Figure 1. The Open Phase will feature a synethic training and test set to test the pipeline and participant models. The Leaderboard Phase will feature model submissions being evaluated against the UW OMOP repository. The gold standard benchmark set will be withheld from the docker models and used to evaluate model performance. Model performance metrics will be returned to the participants via Synapse.
Project Scientific Leads
|Justin Guinney||Sage Bionetworks|
|Thomas Schaffter||Sage Bionetworks|
Project Team Members
See Team README
Repositories and Websites
- Code and Dockerized package for deploying an evaluation harness (e.g. Model to Data) for predictive algorithms applied against an OMOP CDM.
- NCATS deployed and hosted evaluation harnesss using the OMOP CDM (see Deliverable #1) populated with SynPUFF data.
- Best practices and Standard Operating Procedure documentation for prospective model evaluation and benchmarking on EHR data.

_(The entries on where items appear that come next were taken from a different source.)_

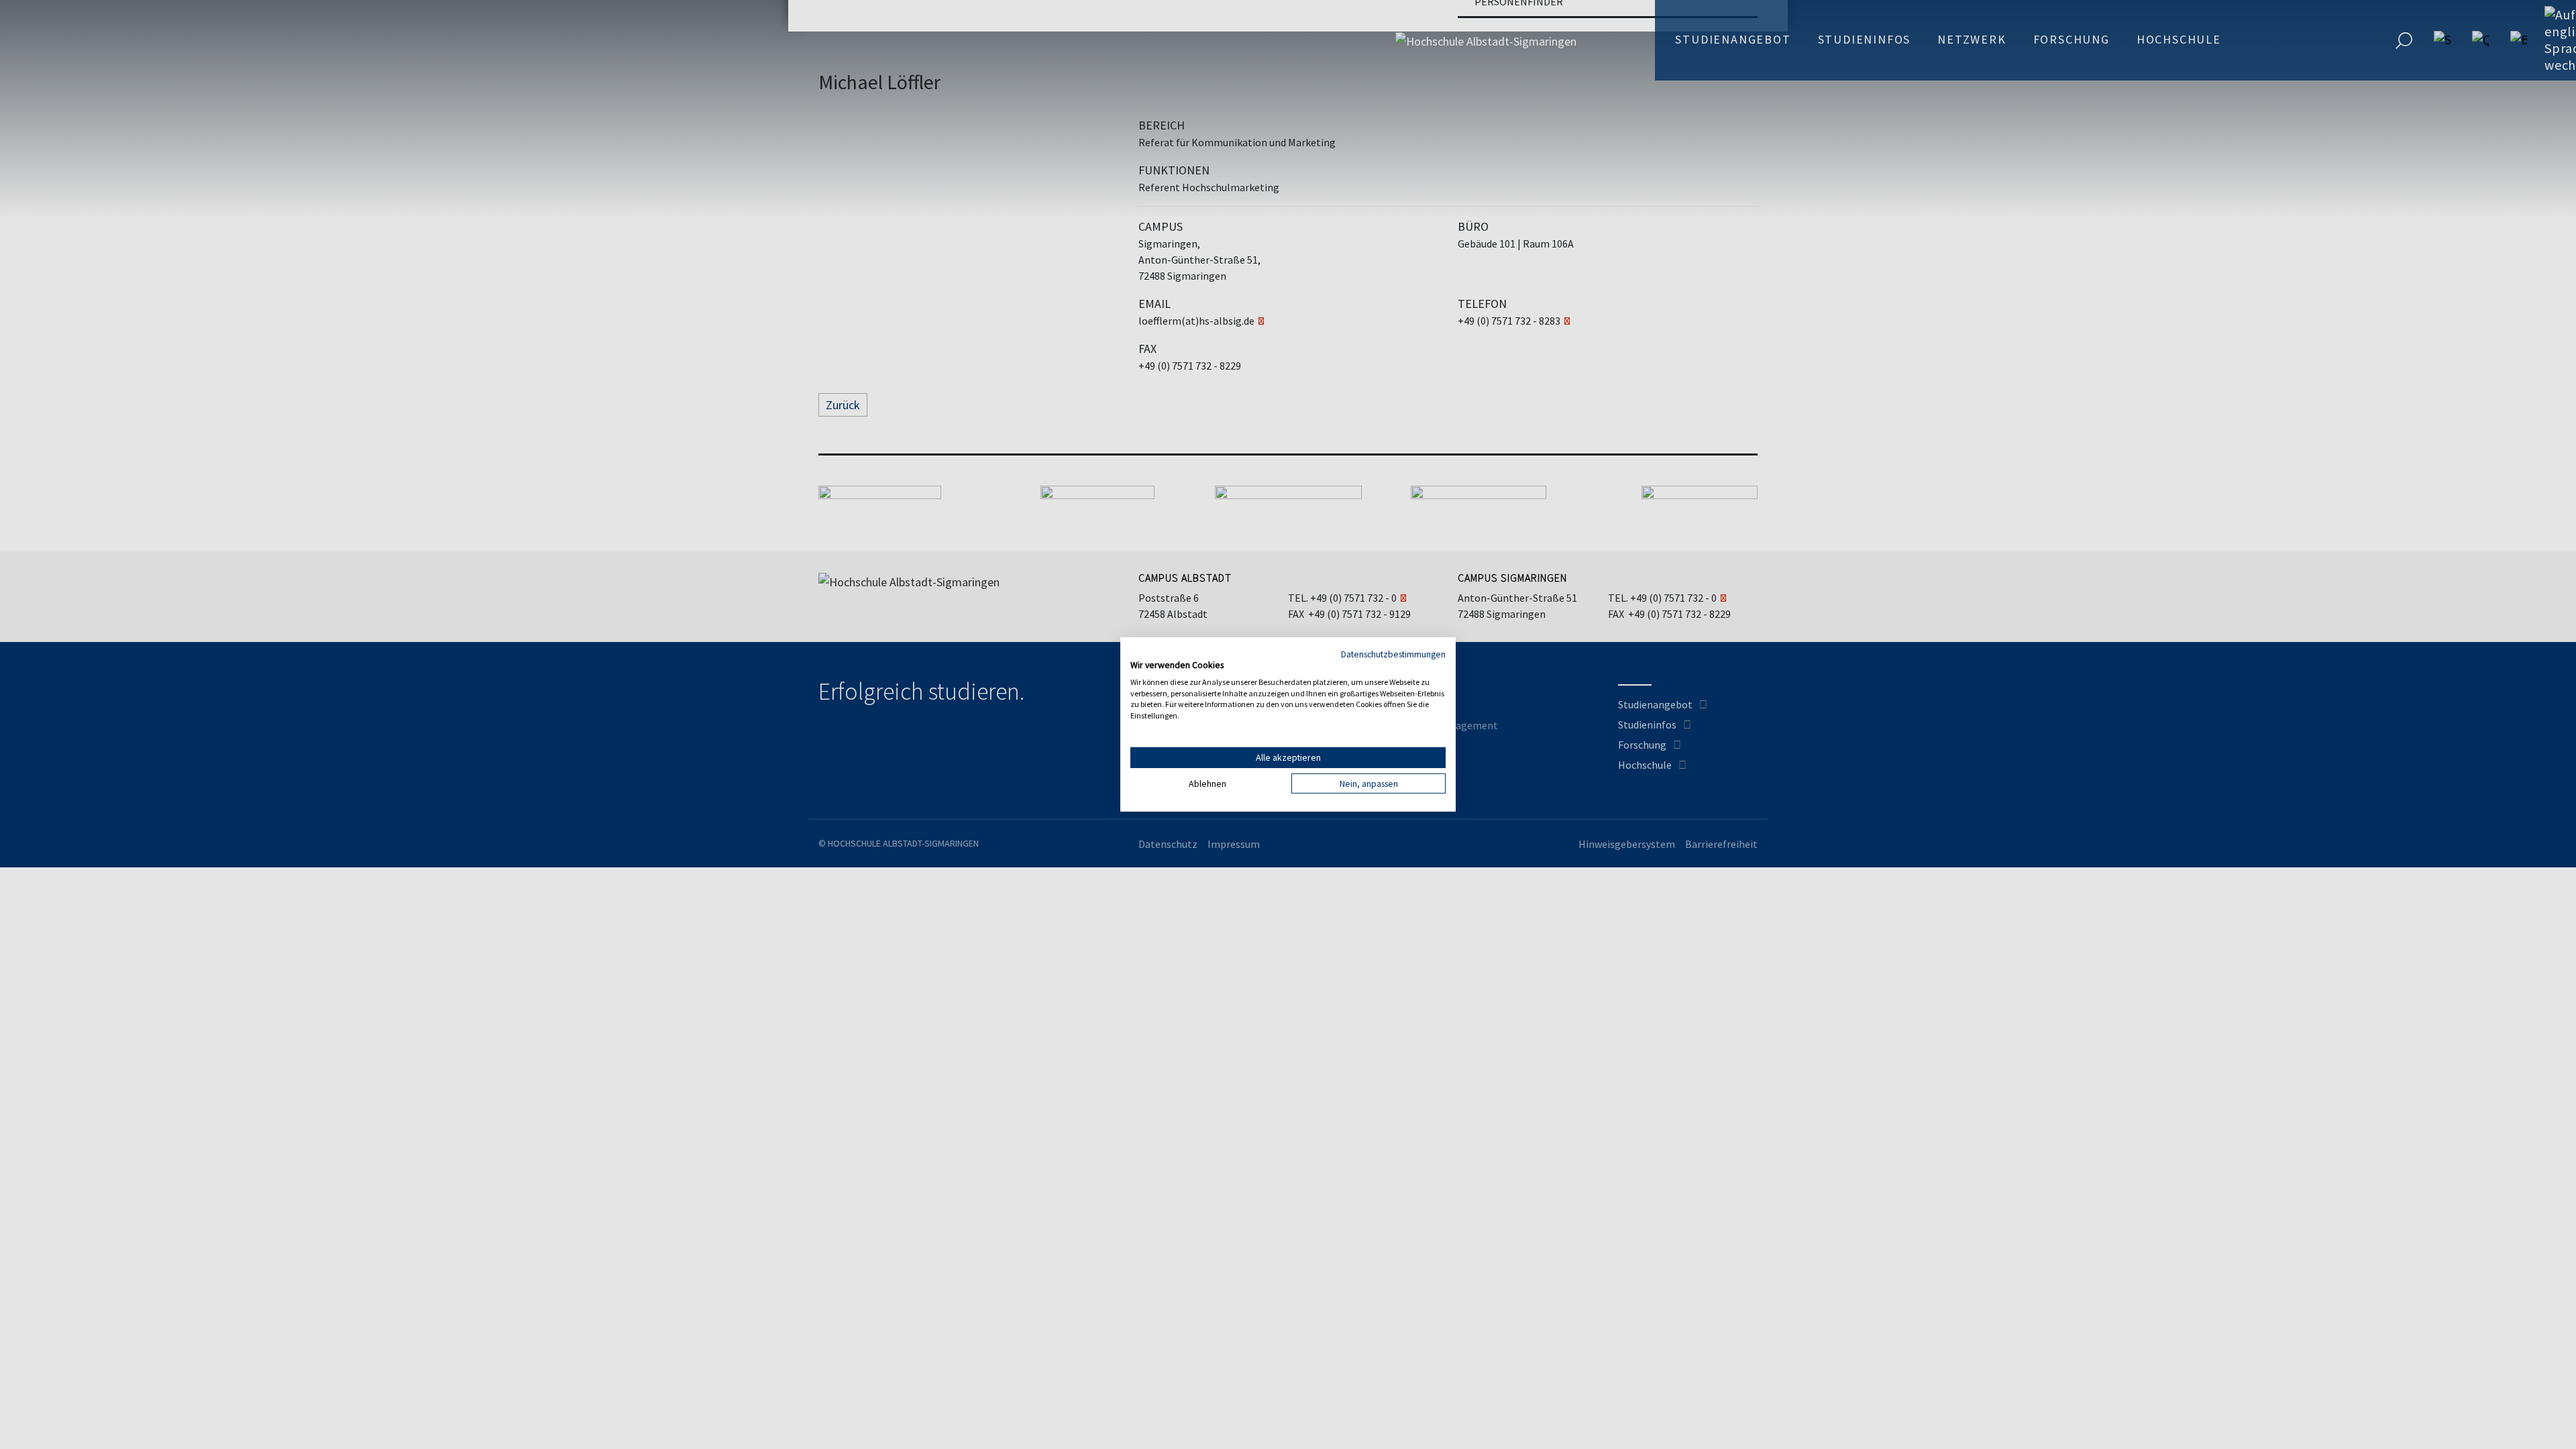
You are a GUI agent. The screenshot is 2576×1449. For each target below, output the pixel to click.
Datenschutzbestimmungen (1393, 654)
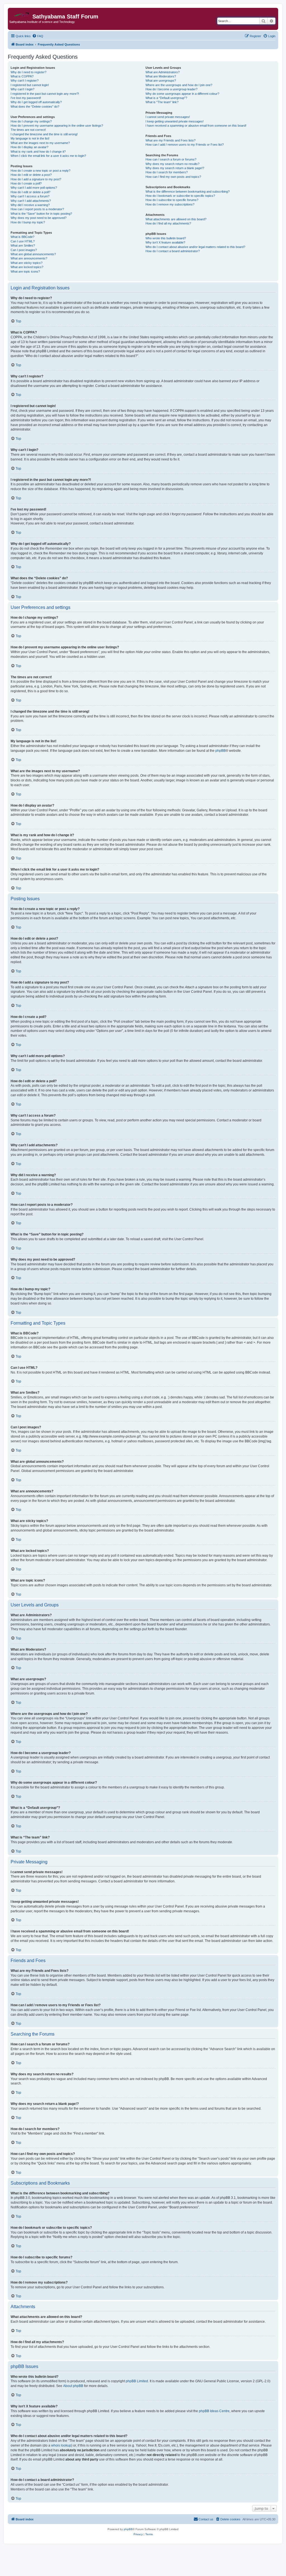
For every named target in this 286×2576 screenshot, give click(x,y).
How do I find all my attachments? (168, 223)
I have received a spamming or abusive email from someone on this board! (196, 125)
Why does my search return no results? (172, 164)
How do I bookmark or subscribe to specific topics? (180, 195)
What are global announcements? (33, 254)
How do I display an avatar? (29, 147)
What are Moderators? (161, 76)
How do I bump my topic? (28, 222)
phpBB (220, 751)
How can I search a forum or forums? (171, 159)
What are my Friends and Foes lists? (171, 140)
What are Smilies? (23, 245)
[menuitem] (37, 36)
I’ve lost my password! (26, 98)
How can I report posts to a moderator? (37, 209)
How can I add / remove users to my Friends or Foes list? (185, 144)
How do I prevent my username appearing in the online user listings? (57, 125)
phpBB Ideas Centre (214, 2411)
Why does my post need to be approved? (38, 217)
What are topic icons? (25, 271)
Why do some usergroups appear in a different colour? (182, 93)
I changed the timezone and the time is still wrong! (44, 134)
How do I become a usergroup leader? (171, 89)
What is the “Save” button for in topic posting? (41, 213)
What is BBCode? (22, 236)
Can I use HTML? (23, 241)
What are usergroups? (161, 80)
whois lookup (61, 2445)
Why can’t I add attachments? (31, 200)
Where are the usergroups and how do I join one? (179, 85)
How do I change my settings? (31, 121)
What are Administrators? (163, 72)
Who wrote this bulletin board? (166, 238)
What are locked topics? (27, 267)
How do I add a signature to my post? (36, 179)
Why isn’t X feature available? (165, 242)
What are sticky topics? (26, 262)
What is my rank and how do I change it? (38, 151)
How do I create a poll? (26, 183)
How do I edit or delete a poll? (30, 192)
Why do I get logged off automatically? (36, 102)
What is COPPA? (22, 76)
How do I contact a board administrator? (173, 251)
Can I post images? (24, 250)
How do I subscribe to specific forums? (172, 200)
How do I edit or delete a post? (31, 174)
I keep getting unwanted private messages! (175, 121)
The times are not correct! (28, 129)
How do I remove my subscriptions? (170, 204)
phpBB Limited (137, 2381)
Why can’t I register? (25, 80)
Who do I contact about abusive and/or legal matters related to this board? (195, 247)
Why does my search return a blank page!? (175, 168)
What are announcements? (29, 258)
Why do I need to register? (28, 72)
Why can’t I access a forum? (30, 196)
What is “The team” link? (162, 102)
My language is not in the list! (30, 138)
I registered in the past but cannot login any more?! (45, 93)
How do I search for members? (167, 172)
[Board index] (20, 13)
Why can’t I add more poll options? (34, 187)
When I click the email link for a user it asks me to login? (48, 155)
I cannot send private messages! (168, 117)
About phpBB (73, 2386)
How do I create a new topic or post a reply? (40, 170)
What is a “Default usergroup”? (166, 98)
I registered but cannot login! (30, 85)
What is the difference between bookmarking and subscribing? (188, 191)
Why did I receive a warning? (30, 205)
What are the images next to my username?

- Library of Dockerized algorithms for prediction of patient mortality - acquired through EHR DREAM Challenge - with performance metrics.
|Feb 4||Complete the aggregation and quality assessment of the UW cohort that will be used in the study.||Done|
|Feb 27||Conduct an internal evaluation by applying previously developed models to the UW cohort.||Done|
|March 6||Survey the CTSAs to find which sites have mortality and 30-day re-admission prediction models that would be willing to participate.||Ongoing|
|March 20||Build the Synapse pilot challenge site with instructions for participating in the challenge.||Ongoing|
|April||Build the infrastructure for facilitating the DREAM challenge, using Docker, Synapse, and UW servers.||Ongoing|
|June||Phase 1: Have a period of time where the parties identified in step 1 submit their models to predict on UW patients. This will not be a prospective evaluation.||Not Started|
|Summer||Phase 2: Prospectively evaluate model performances, evaluating accuracy and recall between models.||Not Started|
|Jan 2020||Make scripts and documentation available for the CTSAs.||Ongoing|
The project Google drive folder is accessible to onboarded participants.
The project slack room is accessible to onboarded participants.